> [THE PROBLEM]
Leave out the pictures and repeat everything else in the records exactly.
╭─ RECORDS PROVIDED
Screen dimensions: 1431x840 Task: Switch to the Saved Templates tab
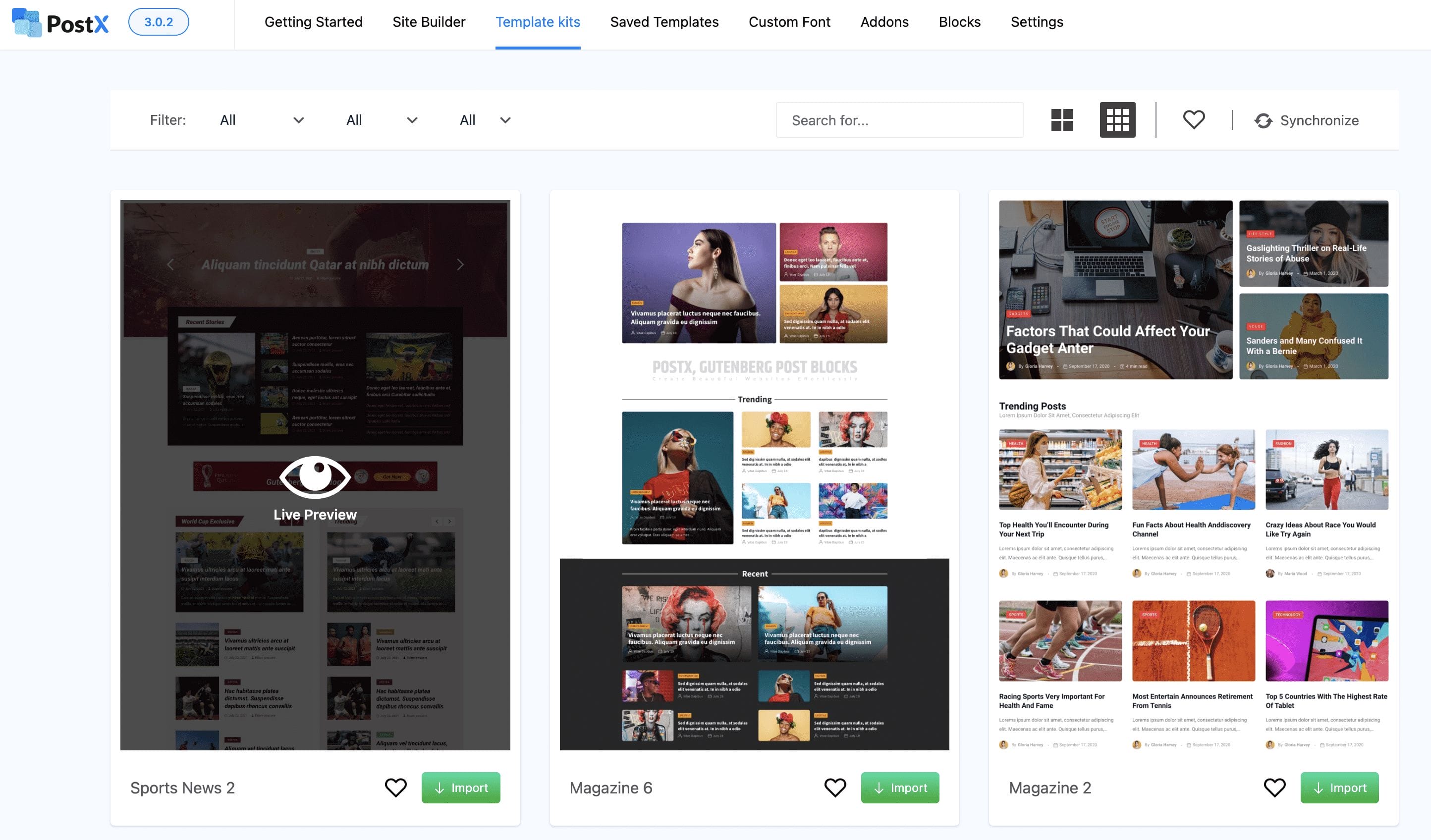(x=664, y=22)
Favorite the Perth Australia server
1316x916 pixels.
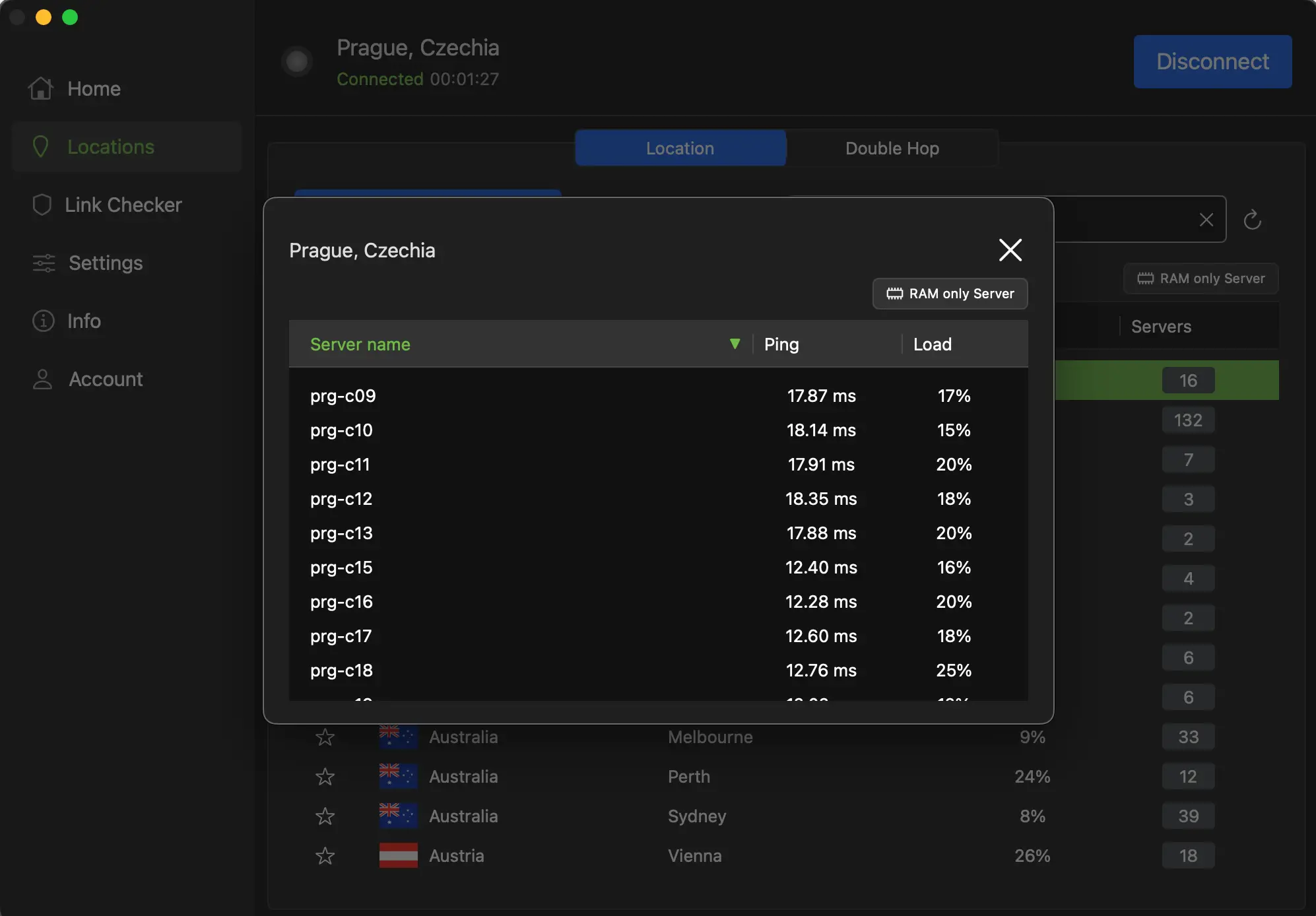325,777
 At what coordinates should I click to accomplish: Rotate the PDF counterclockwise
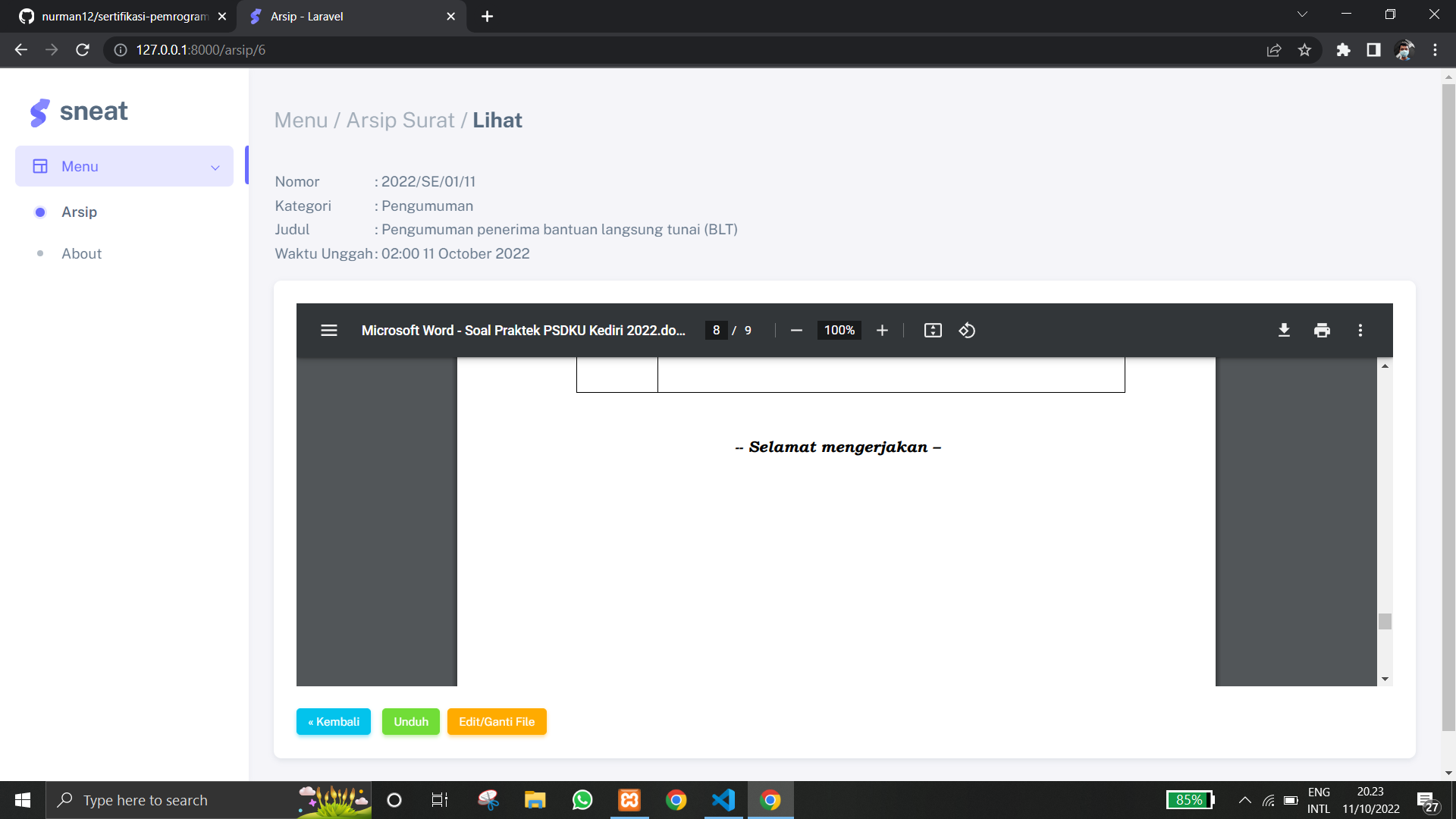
╰─
> [RESPONSE TO THE TASK]
Screen dimensions: 1431x840 Task: Switch to the Saved Templates tab
(x=664, y=22)
Favorite the Perth Australia server
1316x916 pixels.
325,777
 At what coordinates should I click to accomplish: Rotate the PDF counterclockwise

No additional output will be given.